I was open to anything, but I didn’t expect to float.

With legs twisted into place, my bones creaked as they settled into their hinges. It was my first time meditating and I was surprised by the stiffness of my young body. Like I had never used it properly before. And maybe I hadn’t.

The floor in my dorm room was hard and cold, causing the hair on my arms to rise. The instructions from my Japanese Religion professor were simple enough but the whole setup felt theatrical.

I reached upward with the top of my head to straighten my spine. Each segment popped into place as I exhaled. There were surely sounds of campus life around me but I only remember hearing the crackling of static as I drifted.

The back of my eyelids weren’t familiar to me. At least not with the sun shining through them, illuminating the microscopic space with a pink aura. I was instructed to focus on my natural breath, which made me chuckle a little. When had my breath become mechanical?

So I sat. I breathed.

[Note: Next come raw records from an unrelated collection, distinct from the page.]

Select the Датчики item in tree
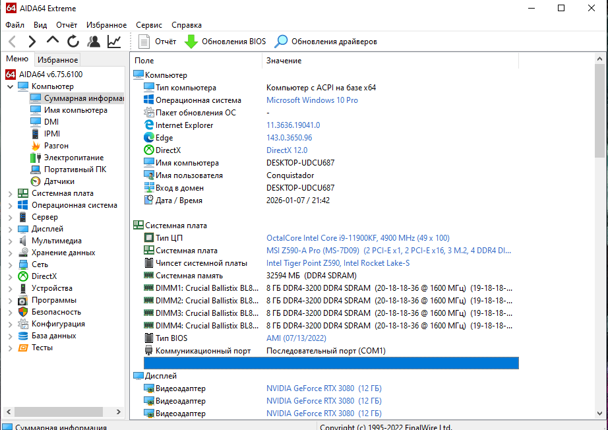This screenshot has width=608, height=430. (x=59, y=181)
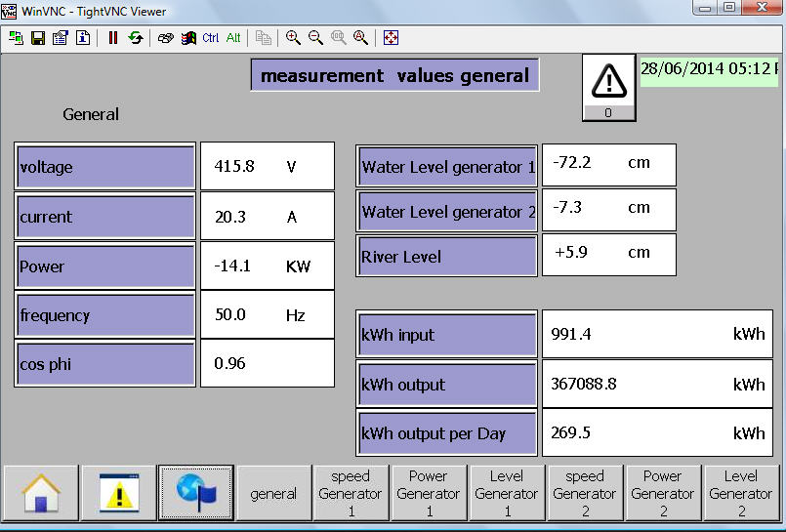The width and height of the screenshot is (786, 532).
Task: Open the speed Generator 1 tab
Action: [351, 494]
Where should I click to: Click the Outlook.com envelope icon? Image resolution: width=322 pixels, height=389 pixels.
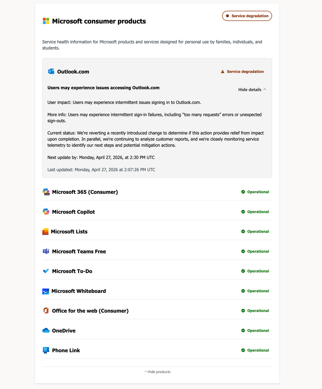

Then, miraculously, I floated.

My mind had become a glowing green light that expanded and contracted with every breath. I felt huge and borderless, yet safe and connected, like I had plugged into my mother’s womb again. It’s hard to say how long I suspended there before waking up because time no longer mattered.

I never intended to lie about my first meditation experience, but as my classmates described their noisy minds and overall frustration with the assignment, I felt this deep desire to keep it all to myself. Not because I was afraid of being different but because some things are meant to be sacred.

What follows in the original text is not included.